The first drive-up teller window anywhere is hard to pinpoint. The Syracuse Herald Journal of Dec. 15, 1940, claims Merchants Bank on Warren Street was first. The Exchange National Bank of Chicago claims it was first in 1946, according to other sources.
It would be even more difficult to pinpoint when the first drive-in restaurant or ice cream stand opened around Oneonta.
Nationally, the birthplace of the drive-in, according to many historians, was one evening at Harold Fortune's drugstore in Memphis, Tenn., in 1905. A couple arrived at the crowded store. Not wanting to wait for a table, the husband decided to stand in the long line and bring the drinks back to their carriage. Fortune saw an opportunity to free up his tables and do more business, so he hired a few runners to take treats out to the horse or horseless carriages.
In 1949, the Dayton family opened The Polar Bear at 437 Main St., Oneonta, now The Phoenix Cafe'. It probably wasn't the first, but is well remembered.
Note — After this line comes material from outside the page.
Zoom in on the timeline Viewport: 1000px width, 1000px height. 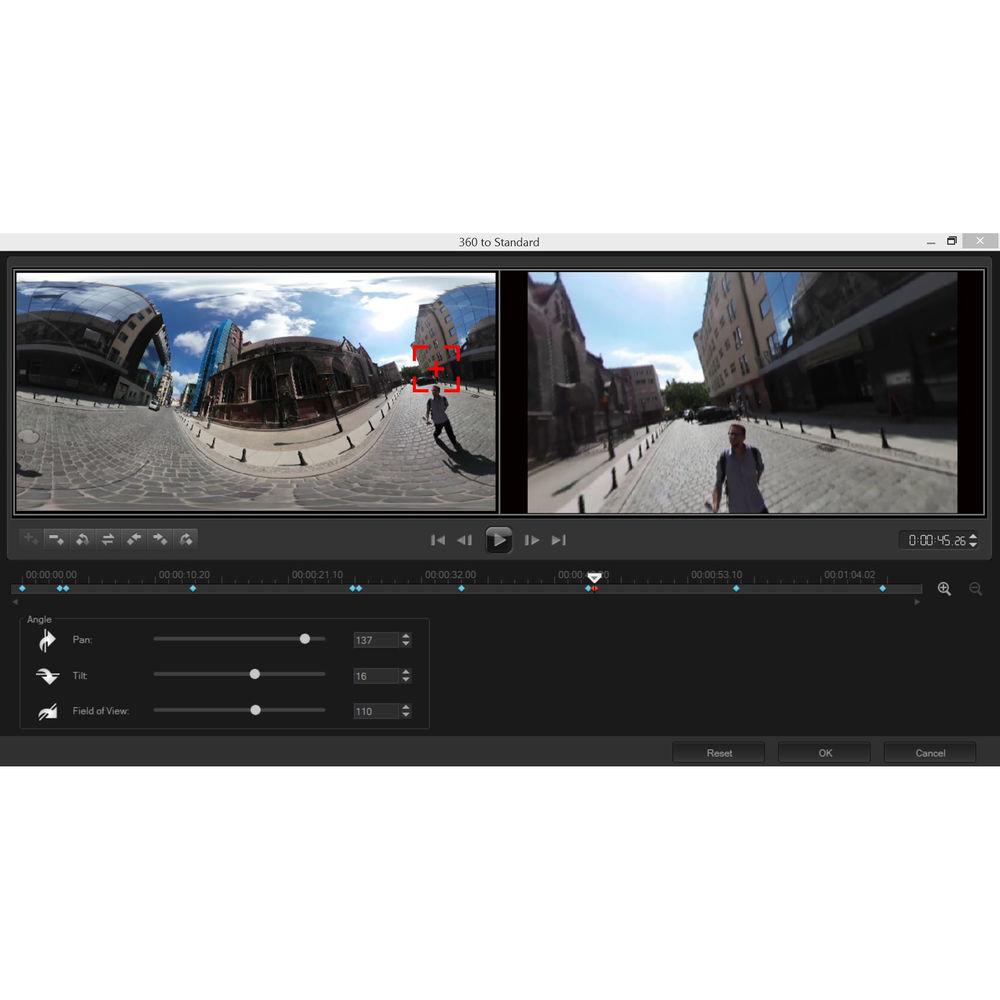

The old machines from The Polar Bear are still serving up ice cream at today's Pie in The Sky, on state Route 7, west of Oneonta.
On Saturday, Aug. 2, 1952, The Pink Pig opened at 4 p.m., according to an ad in The Oneonta Star. It was just east of the city line on state Route 7, where The Pine Shop is located today. It specialized in shrimp in the basket, beef barbecue, and ice cream. The Simonson Brothers owned The Oneonta Dairy at the time and made "Linda Ann" ice cream, served at The Pink Pig. The name Linda Ann happened to be that of a cousin.
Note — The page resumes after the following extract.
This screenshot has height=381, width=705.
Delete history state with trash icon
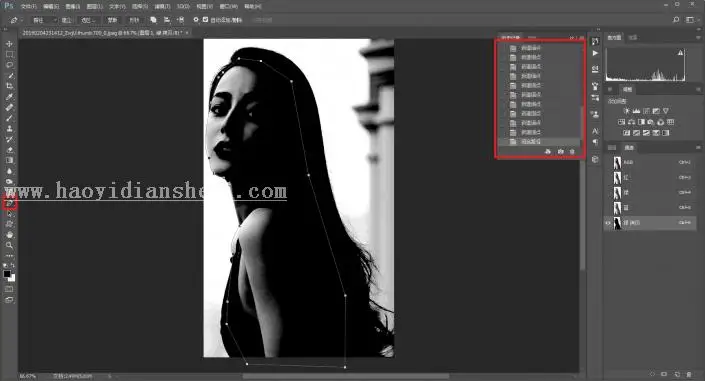[572, 152]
Nick's Drive In opened Monday, June 8, 1953. It was once across the street from the landmark Nick's Diner. If you clipped a coupon that day in The Star's ad, you received a free ice cream cone.
Going back to the Del-Sego Drive-In, a new roadside stand opened on the Davenport Road, county Route 47, behind the theater near today's sports park. It also featured miniature golf and a driving range. Mr. and Mrs. Robert Angell of Oneonta opened this drive-up stand May 20, 1955. It served ice cream, hot dogs, hamburgers and cold drinks. It also later became the place where Oneontans tasted their first Brooks' BBQ chicken, before that family opened up a restaurant not far from there along state Route 7.
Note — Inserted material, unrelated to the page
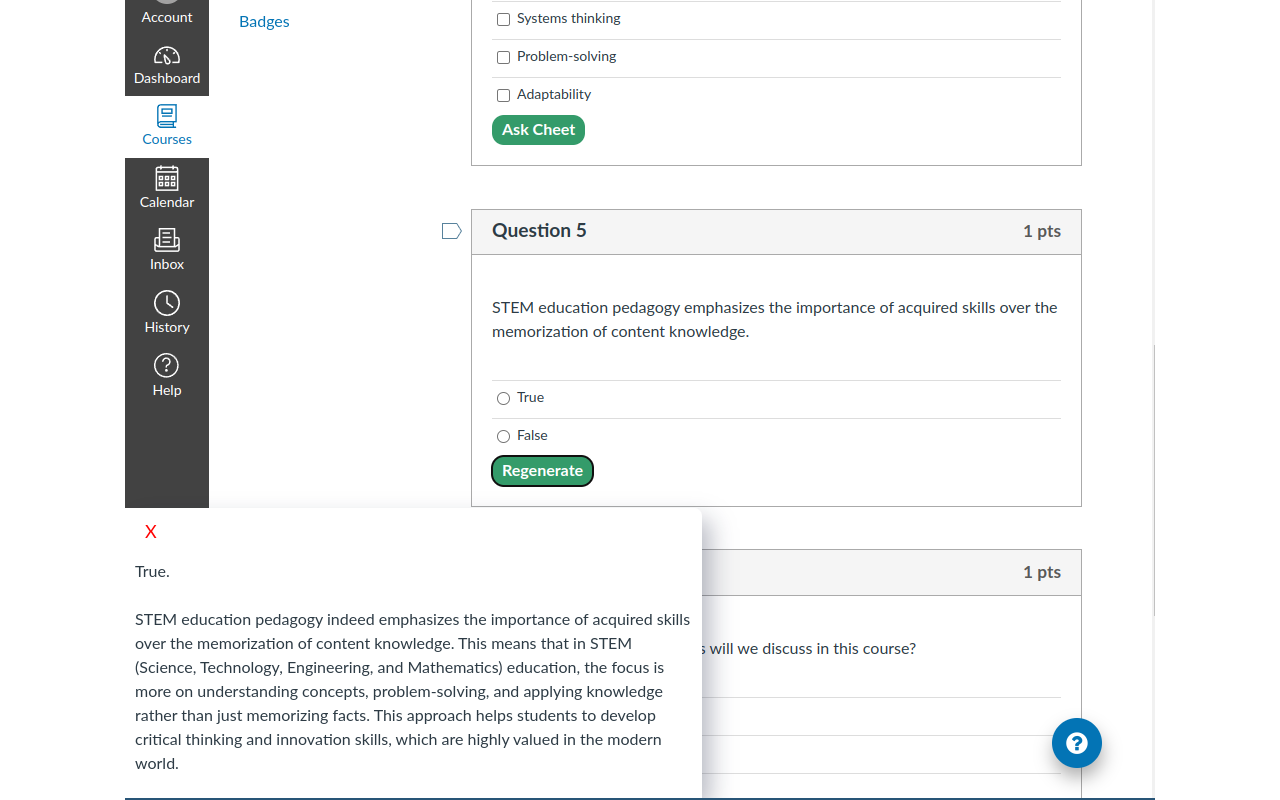The height and width of the screenshot is (800, 1280).
Task: Click the Question 5 header title
Action: (539, 231)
Complete? Accurate? Hardly.
Fun? I hope so. Feel free to add your favorite Oneonta area drive-ins and stories about them, if you like.
This weekend: a lakeside community near Oneonta and Milford tells us why 1907 was "A Dam Good Year."
City Historian Mark Simonson's column appears twice weekly. On Saturdays, his column focuses on the area during the Depression and before. His Monday columns address local history after the Depression. If you have feedback or ideas about the column, write to him at The Daily Star, or e-mail him at simmark@stny.rr.com. His website is www.oneontahistorian.com.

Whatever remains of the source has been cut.